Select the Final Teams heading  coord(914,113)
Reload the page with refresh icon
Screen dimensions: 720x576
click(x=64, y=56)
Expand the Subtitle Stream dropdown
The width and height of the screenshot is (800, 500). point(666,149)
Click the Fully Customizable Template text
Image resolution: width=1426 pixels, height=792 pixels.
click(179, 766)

* * *

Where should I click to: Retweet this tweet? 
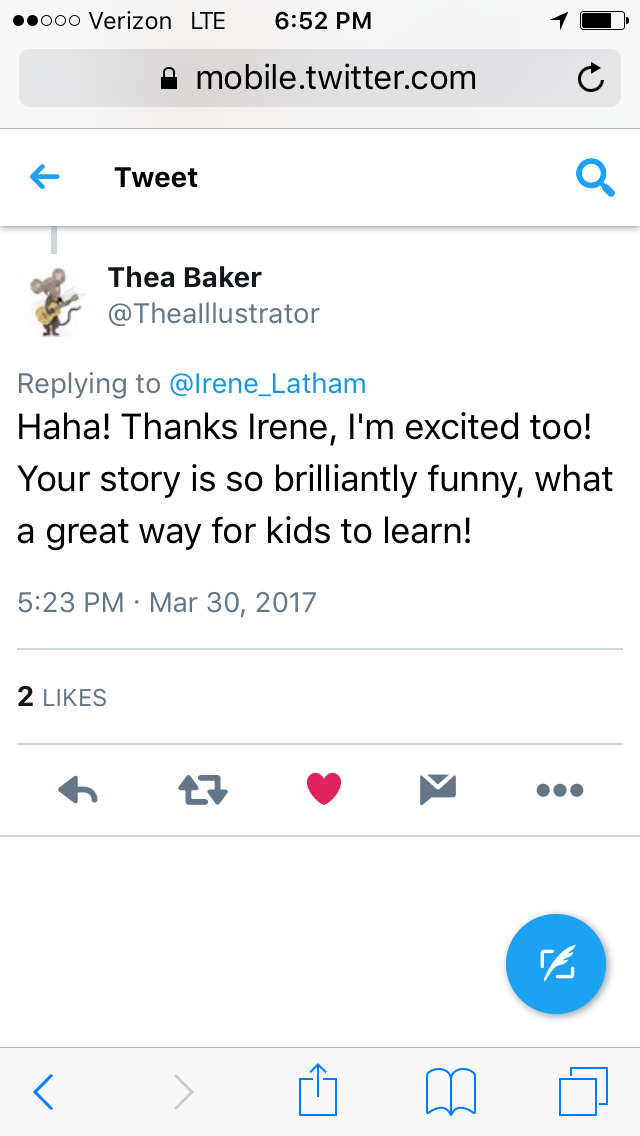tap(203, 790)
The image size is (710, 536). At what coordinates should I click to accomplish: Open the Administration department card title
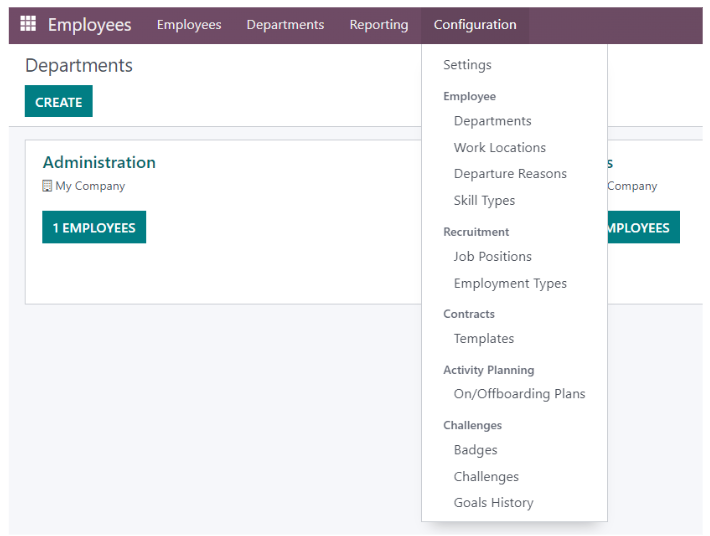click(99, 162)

---

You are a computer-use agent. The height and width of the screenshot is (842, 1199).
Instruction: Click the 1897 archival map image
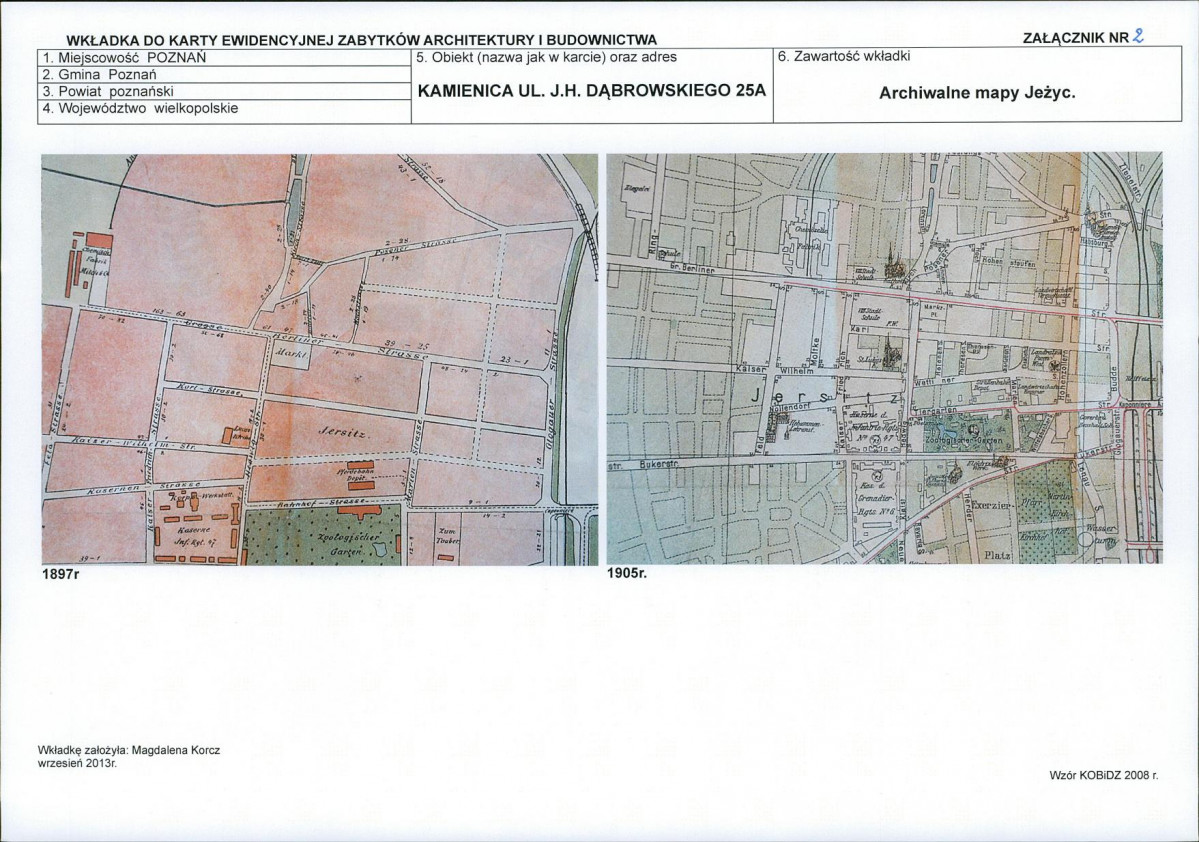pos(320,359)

▶ Stated goal: Please list every line above that contains the word "width".

▶ Solution to this problem:
The width and height of the screenshot is (800, 500). point(666,149)
Image resolution: width=1426 pixels, height=792 pixels.
You are a computer-use agent. The height and width of the screenshot is (842, 1199).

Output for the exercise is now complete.